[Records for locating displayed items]
************

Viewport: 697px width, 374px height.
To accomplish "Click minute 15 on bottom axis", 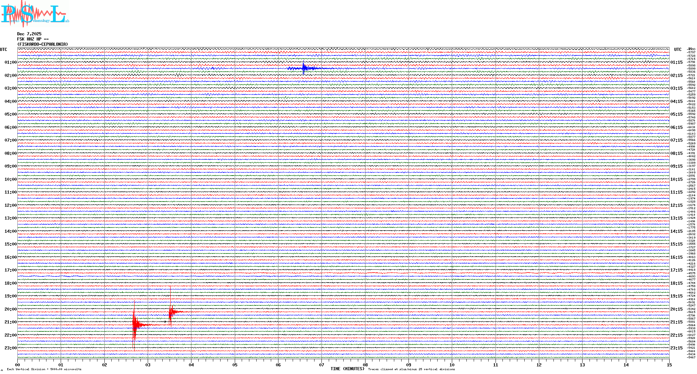I will coord(669,365).
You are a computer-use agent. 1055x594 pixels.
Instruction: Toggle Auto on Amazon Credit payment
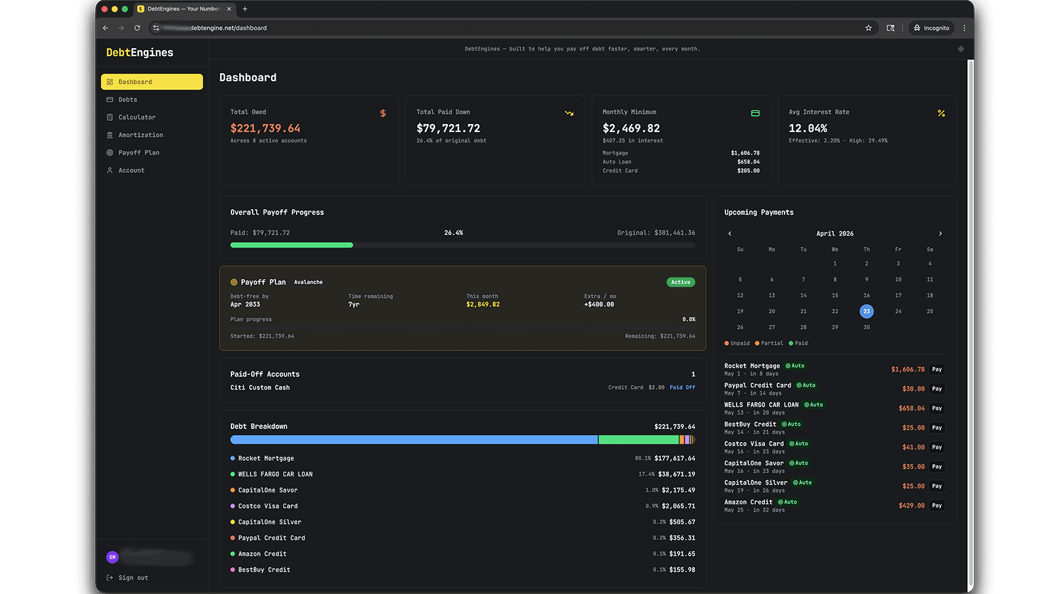(789, 502)
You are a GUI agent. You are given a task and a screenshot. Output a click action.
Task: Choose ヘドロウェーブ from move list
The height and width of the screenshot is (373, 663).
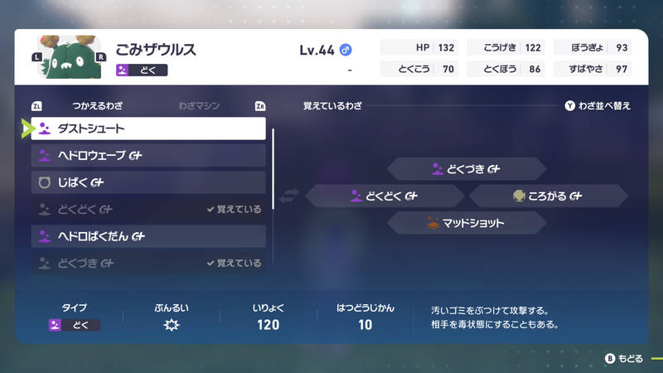click(x=148, y=156)
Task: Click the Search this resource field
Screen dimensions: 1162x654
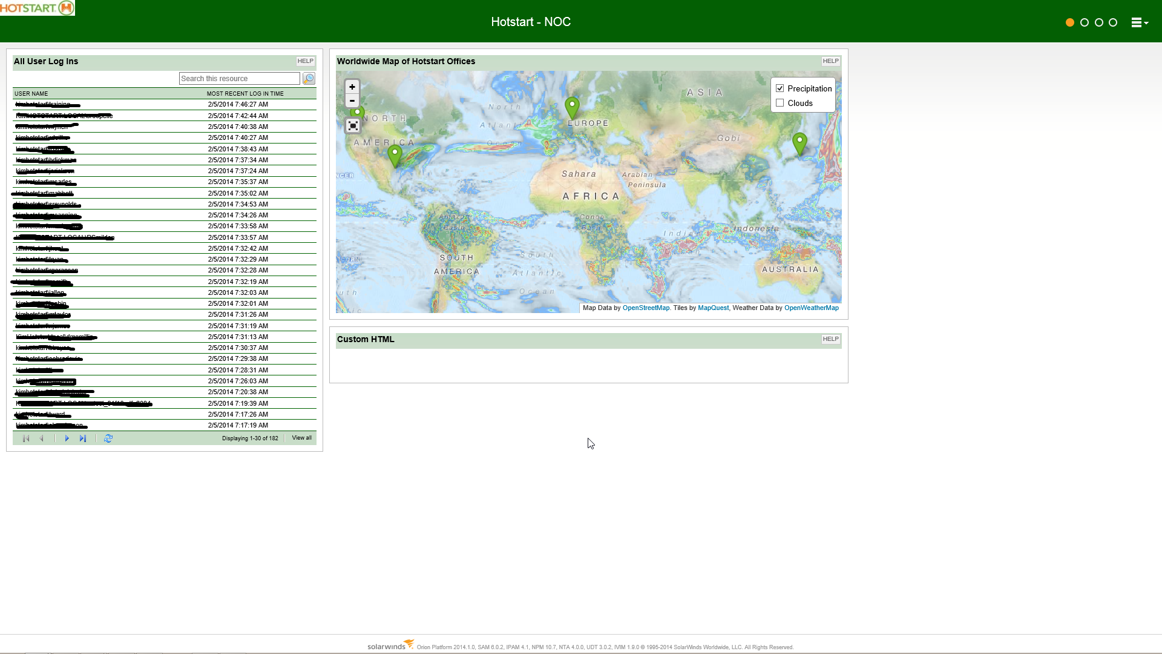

************

▶ [Problem] Convert the lines from the one containing "Task: Click the Search this resource field" through the end of the records into a JSON list of strings, one per line, omitting blank lines and leaving out the pictures.

▶ [Task result]
[
  "Task: Click the Search this resource field",
  "Screen dimensions: 1162x654"
]